Effective talent management is essential to keeping up with the high demands placed on today’s audit functions. And while attracting the right people and assembling an effective team are key to that effort, equally important is the retention of those individuals. According to a survey last year by human resources software company BambooHR, a top reason employees cite for whether they stay with a company or leave is how they’re treated by management. Yet some audit managers may overlook this factor’s importance to maintaining a motivated, productive team — in fact, they may actually be driving staff members away by committing key retention mistakes.
One critical error managers can make is failing to understand staff members’ strengths and weaknesses. Some auditors, for example, may be especially proficient in Microsoft Excel or flowcharting, even though they weren’t hired with those skills in mind. Or, a generalist, non-IT auditor may possess data analytics skills. Taking full account of the team’s portfolio of competencies and recognizing all employee skills and assets is key not only to leveraging them for the benefit of the organization, but also to making auditors feel valued and appreciated as members of the team.
Management style is also important to retention, though unfortunately some managers adopt a style that relies on negative behavior — namely fear and intimidation. Managing by way of direct or implied threats and intentionally eliciting distressing emotions is counter-productive. Those who work within a culture of intimidation will never give their best — their creativity will be stifled, their commitment will wane, and they will feel disempowered. Instead, managers need to encourage staff and use positive management techniques that work best for each team member.
Another negative approach, autocratic management style, or relying on unilateral decision-making, also does little to engender staff loyalty and retention. Constantly reminding staff who’s in charge and pointing out that any deviation from following management directives constitutes insubordination does not elicit quality work or commitment. Managers should listen to staff members’ ideas and opinions, making sure that communication is a two-way street.

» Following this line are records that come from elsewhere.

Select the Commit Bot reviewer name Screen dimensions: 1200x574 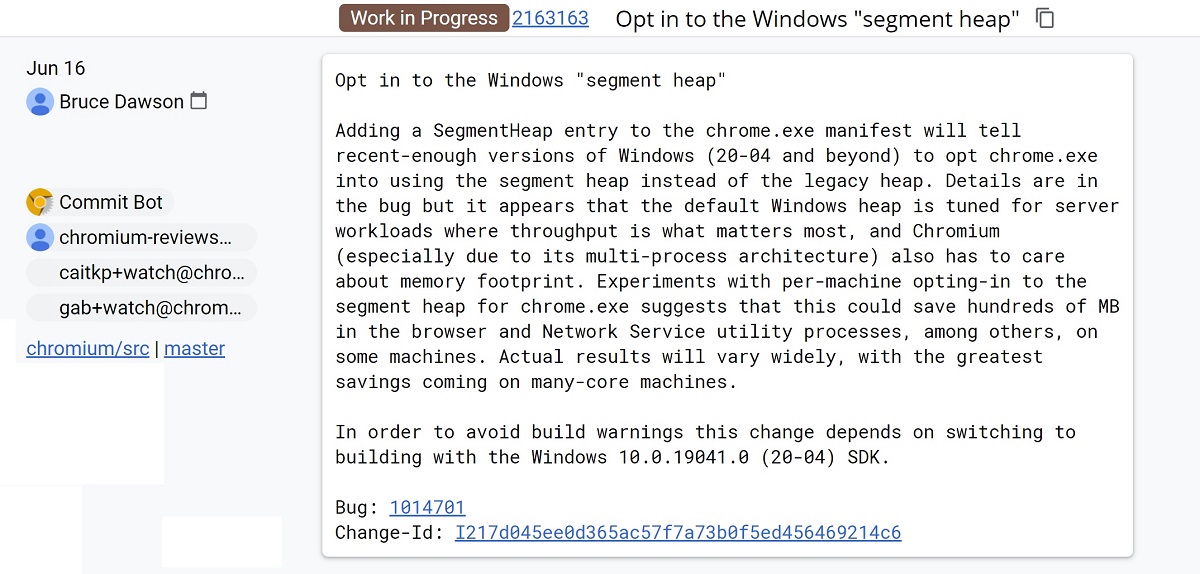[x=110, y=202]
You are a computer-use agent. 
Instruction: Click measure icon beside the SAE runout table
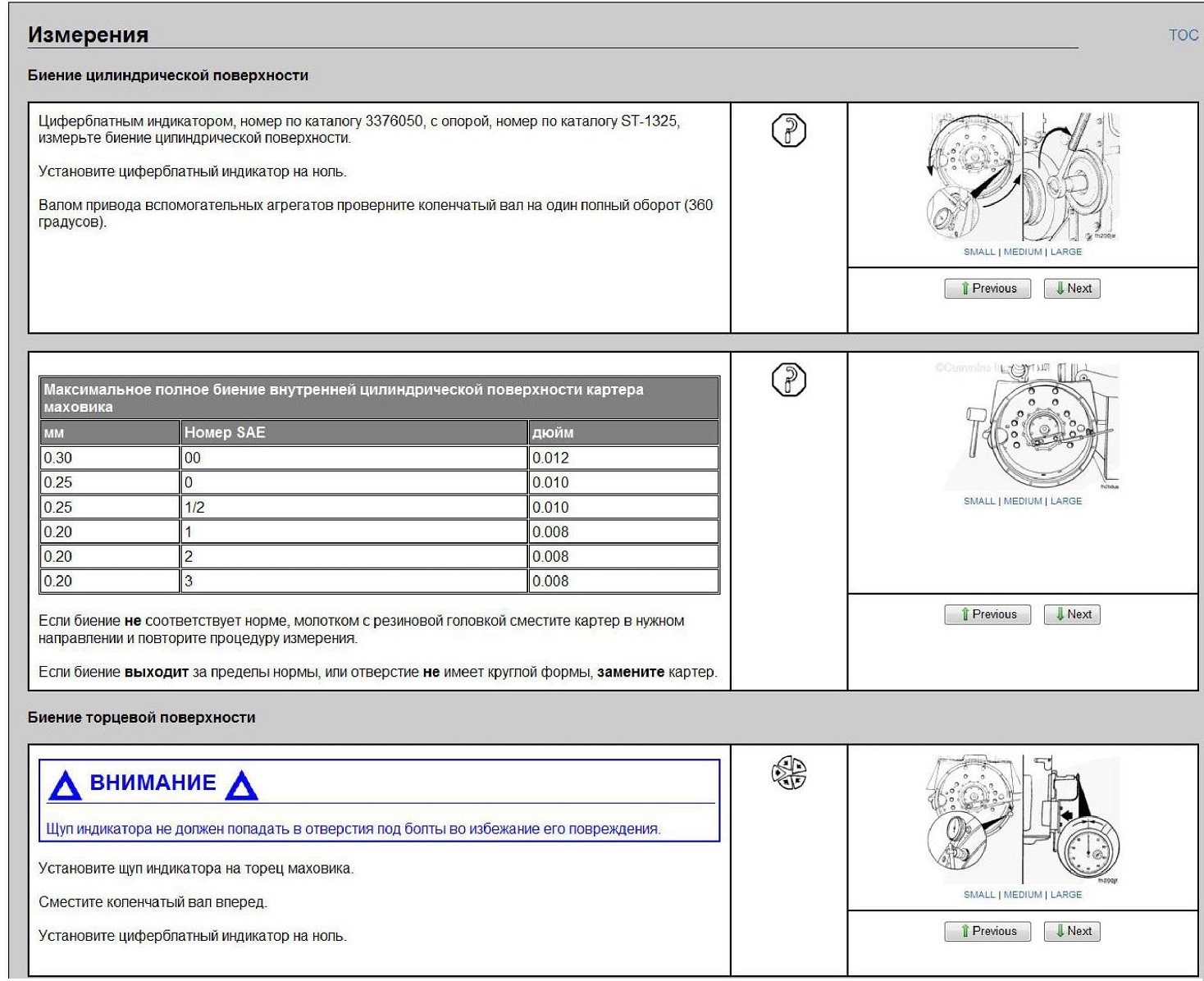click(789, 380)
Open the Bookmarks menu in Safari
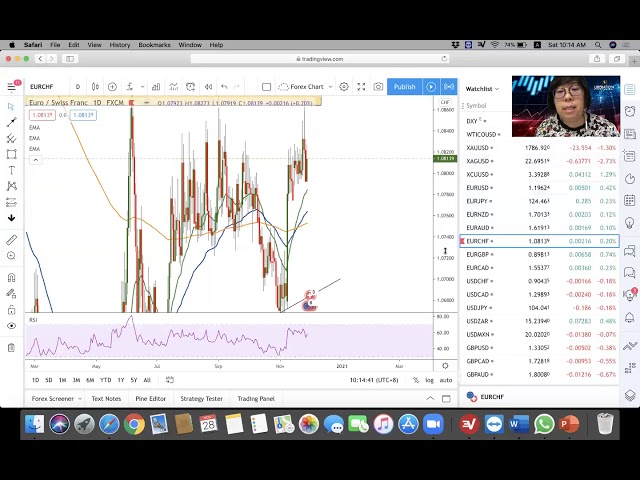Image resolution: width=640 pixels, height=480 pixels. 154,45
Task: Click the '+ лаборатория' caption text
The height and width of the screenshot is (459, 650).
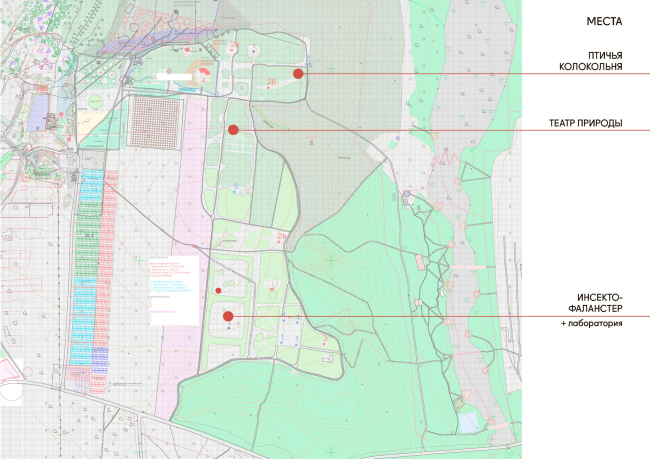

Lastly, ineffective mangers often value deadlines and targets above all else. Emphasizing quantity over quality and then blaming staff for poor or inadequate performance is a recipe for team failure. Quality of work must be high on a manager’s list of priorities, and expectations of staff must be reasonable. Measuring and reviewing “outcome” should receive just as much attention as gauging “output.”
When the audit function is not performing at its best, its value to the organization is compromised. Peak performance hinges on keeping staff motivated and retaining top talent. Managers who recognize this and treat staff with retention in mind reap the benefits of an engaged, productive, and highly motivated audit team.